Given instruction 1 =
In the entries, starting at the line that contains "Image resolution: width=487" and ending at the line that contains "Action: pos(11,26)", replace "label" with "caption" and give those lines again with nothing else changed.

Text extract =
An investigation into Grade-6 responses to a random generator


Paul L Ayres
University of Western Sydney (Nepean), Australia.






Paper presented at the Conference jointly organised by
Educational Research Association Singapore
and
Australian Association for Research in Education


Singapore Polytechnic
November 25-29 1996.


Paul Ayres
Faculty of Education
UWS (Nepean)
PO BOX 10, Kingswood
NSW 2747, Australia.
Email p.ayres@uws.edu.au
Tel 61 47 360784.

Two groups of grade-six students were each shown a sequence of thirty 
trials where coloured cubes (6 brown, 3 white and 1 yellow) were drawn 
randomly from a box with replacement. After every five selections 
students were required to predict the next colour to occur. One group, 
which observed a high number (73%) of browns occurring, chose brown for 
most predictions. This group demonstrated probabilistic reasoning 
consistent with the odds; however the second group, which observed 
fewer browns (53%), but still a majority, made more random choices.

Data provided =
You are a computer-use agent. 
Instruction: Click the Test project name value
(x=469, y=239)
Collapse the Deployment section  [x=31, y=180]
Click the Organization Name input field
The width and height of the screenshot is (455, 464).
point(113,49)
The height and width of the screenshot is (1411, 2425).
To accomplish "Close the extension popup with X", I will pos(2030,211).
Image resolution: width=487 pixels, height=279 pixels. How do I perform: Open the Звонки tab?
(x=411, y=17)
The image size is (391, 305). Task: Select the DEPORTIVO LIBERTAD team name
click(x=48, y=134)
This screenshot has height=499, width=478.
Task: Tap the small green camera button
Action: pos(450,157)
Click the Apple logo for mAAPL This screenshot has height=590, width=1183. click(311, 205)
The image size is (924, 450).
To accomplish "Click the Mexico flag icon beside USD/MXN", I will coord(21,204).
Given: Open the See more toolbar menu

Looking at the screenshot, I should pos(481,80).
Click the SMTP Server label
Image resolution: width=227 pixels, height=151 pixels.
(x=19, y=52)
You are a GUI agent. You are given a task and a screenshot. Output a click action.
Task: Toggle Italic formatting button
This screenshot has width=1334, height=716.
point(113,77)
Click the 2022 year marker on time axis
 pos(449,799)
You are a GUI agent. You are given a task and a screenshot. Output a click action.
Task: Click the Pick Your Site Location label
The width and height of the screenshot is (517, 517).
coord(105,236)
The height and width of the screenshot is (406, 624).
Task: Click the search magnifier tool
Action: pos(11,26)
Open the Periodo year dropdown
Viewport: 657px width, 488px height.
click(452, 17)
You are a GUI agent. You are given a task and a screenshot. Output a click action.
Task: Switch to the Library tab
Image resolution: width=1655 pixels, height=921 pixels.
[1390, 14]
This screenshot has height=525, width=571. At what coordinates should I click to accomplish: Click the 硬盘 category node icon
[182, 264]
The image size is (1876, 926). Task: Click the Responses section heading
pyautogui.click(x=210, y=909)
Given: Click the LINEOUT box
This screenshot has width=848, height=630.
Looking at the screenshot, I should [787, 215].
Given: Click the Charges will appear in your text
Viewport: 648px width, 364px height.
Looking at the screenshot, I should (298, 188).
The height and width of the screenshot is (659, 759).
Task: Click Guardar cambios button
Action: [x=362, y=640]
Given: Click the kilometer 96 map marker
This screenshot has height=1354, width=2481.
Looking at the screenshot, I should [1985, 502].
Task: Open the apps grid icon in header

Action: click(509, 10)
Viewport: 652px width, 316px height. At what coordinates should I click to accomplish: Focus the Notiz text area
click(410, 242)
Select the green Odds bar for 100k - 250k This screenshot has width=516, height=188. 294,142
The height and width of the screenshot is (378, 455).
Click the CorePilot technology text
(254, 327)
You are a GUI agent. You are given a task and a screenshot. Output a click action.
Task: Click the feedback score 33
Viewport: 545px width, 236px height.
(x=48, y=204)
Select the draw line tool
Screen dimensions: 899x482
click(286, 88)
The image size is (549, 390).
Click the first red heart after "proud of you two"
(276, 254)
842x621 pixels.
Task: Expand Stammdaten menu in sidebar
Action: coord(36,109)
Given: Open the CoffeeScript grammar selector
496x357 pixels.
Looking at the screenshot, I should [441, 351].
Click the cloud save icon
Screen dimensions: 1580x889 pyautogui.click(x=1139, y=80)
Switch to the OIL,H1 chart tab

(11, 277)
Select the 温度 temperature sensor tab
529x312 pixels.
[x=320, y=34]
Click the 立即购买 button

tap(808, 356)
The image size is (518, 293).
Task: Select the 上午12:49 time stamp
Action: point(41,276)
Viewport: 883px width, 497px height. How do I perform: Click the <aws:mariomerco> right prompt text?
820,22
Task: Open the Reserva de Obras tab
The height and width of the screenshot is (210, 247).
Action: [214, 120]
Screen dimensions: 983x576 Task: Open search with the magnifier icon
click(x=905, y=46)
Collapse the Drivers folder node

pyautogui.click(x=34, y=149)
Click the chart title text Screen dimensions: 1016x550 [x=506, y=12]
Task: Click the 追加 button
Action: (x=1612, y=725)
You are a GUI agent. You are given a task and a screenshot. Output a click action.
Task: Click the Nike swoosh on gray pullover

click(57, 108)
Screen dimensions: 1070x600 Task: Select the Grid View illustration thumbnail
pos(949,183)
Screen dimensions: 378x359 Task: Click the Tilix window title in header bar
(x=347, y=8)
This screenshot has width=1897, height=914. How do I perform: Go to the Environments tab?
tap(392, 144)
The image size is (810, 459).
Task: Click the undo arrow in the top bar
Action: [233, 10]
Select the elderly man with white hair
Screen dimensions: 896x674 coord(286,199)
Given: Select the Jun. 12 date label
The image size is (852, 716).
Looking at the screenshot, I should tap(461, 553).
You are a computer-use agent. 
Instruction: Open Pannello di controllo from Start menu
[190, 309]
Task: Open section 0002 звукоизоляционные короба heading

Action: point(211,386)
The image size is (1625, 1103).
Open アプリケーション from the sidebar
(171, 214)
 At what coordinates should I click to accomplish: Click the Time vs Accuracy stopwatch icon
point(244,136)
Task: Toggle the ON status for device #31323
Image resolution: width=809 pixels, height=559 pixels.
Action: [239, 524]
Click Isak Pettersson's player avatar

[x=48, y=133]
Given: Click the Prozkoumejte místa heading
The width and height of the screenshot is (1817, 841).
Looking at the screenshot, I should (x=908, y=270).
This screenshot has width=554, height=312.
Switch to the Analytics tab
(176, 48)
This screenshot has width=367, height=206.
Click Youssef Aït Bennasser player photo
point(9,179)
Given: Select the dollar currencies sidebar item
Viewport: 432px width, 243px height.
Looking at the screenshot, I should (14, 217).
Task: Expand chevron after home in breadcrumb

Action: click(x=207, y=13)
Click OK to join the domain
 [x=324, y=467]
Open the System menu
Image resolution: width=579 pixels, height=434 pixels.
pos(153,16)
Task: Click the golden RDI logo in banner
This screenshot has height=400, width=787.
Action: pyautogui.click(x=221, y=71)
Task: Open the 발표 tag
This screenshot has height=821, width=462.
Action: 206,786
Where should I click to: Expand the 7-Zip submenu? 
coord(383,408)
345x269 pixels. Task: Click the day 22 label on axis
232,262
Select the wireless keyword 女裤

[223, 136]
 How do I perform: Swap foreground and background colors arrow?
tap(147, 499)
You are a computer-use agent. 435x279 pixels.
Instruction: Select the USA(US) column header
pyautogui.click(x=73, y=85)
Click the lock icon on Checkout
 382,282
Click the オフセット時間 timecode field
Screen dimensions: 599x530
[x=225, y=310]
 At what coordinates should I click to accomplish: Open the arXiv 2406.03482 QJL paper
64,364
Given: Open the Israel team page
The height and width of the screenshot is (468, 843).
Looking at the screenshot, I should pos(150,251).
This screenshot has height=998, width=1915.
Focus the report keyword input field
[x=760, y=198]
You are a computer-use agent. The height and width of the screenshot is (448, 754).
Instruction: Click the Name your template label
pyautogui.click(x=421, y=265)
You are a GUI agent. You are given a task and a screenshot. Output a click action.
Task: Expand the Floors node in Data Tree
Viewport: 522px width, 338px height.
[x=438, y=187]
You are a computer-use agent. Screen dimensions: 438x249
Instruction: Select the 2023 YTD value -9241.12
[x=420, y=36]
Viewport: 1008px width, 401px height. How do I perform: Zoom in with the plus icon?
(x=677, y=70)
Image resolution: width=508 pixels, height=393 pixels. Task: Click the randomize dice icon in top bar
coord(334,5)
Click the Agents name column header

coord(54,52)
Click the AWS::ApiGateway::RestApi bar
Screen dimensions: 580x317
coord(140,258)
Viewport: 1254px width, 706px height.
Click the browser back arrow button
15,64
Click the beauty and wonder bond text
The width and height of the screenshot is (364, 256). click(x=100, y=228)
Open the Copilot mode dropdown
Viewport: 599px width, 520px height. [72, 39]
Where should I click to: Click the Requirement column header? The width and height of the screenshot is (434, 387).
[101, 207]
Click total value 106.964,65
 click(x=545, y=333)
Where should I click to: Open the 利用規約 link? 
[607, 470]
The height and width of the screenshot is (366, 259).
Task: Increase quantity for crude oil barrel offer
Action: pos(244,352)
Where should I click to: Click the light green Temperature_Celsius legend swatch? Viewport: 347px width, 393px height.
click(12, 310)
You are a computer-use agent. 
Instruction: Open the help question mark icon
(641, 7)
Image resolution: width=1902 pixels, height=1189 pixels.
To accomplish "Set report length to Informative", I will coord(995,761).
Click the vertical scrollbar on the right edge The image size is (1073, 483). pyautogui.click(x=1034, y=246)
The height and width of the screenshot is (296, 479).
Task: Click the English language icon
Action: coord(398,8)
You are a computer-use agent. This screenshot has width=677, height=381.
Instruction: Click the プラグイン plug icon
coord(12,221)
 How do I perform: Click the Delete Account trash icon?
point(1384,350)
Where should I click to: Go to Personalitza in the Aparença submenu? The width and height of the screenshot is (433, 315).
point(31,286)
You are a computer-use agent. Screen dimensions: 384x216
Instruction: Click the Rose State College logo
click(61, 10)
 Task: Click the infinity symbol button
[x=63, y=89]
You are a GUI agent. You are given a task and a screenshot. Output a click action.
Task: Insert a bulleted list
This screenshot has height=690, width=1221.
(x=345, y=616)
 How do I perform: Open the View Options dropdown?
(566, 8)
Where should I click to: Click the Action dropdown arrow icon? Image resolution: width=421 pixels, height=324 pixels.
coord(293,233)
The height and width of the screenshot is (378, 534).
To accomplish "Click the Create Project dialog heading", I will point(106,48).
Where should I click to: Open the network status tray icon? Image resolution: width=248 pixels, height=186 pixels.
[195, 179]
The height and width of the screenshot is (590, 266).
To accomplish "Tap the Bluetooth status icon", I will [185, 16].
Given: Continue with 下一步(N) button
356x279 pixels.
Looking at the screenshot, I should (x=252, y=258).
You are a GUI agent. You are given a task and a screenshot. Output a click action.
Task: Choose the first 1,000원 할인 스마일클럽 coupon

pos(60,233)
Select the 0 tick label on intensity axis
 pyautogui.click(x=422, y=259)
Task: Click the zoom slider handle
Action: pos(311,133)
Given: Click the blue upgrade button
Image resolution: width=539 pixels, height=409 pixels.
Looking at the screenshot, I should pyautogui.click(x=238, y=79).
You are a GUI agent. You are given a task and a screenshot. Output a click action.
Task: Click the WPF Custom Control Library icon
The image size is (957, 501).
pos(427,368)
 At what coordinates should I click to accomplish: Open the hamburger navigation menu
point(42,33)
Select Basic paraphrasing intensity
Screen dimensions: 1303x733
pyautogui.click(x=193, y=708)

Given instruction 2 =
Extend the study on grade-six students' predictions from a random cube generator, picking up from its last sentence.

Expected output 1 =
Image resolution: width=487 pixels, height=279 pixels. How do I perform: Open the Звонки tab?
(x=411, y=17)
The image size is (391, 305). Task: Select the DEPORTIVO LIBERTAD team name
click(x=48, y=134)
This screenshot has height=499, width=478.
Task: Tap the small green camera button
Action: pos(450,157)
Click the Apple logo for mAAPL This screenshot has height=590, width=1183. click(311, 205)
The image size is (924, 450).
To accomplish "Click the Mexico flag icon beside USD/MXN", I will coord(21,204).
Given: Open the See more toolbar menu

Looking at the screenshot, I should pos(481,80).
Click the SMTP Server caption
Image resolution: width=227 pixels, height=151 pixels.
(x=19, y=52)
You are a GUI agent. You are given a task and a screenshot. Output a click action.
Task: Toggle Italic formatting button
This screenshot has width=1334, height=716.
point(113,77)
Click the 2022 year marker on time axis
 pos(449,799)
You are a GUI agent. You are given a task and a screenshot. Output a click action.
Task: Click the Pick Your Site Location caption
The width and height of the screenshot is (517, 517).
coord(105,236)
The height and width of the screenshot is (406, 624).
Task: Click the search magnifier tool
Action: pos(11,26)

Expected output 2 =
Evidence emerged that the second group was influenced by the results of 
their predictions rather than the overall pattern of colours which 
emerged. 
In recent years there has been a movement in many countries (see 
Shaughnessy, 1992; Watson, 1995) towards incorporating more chance and 
data into the school curriculum. Many recommendations have been made  
to expose younger (grades K-6) children to the concept of probability. 
Coinciding with this direction,  has been an increase in research on 
probabilistic reasoning (see Konold, Pollatsek, Well, Lohmeier & 
Lipson, 1993), with a focus on cognitive  development. Highly 
influential to recent studies has been the earlier work of  Piaget 
&Inhelder(1975); Fischbein (1975) and Green (1982). Although, research 
has so far failed to produce (see Konold et al.) a common model for 
probabilistic development, a number of significant findings have 
emerged. In particular, it has been found that primary-aged children 
have informal knowledge of probability (Carpenter, Corbit, Kepner, 
Lindquist & Reys, 1981); are influenced by culture (Amir & Williams, 
1994); are intuitive (see Watson & Collis, 1994); and employ a number 
of heuristics (see Konold et al.,1993).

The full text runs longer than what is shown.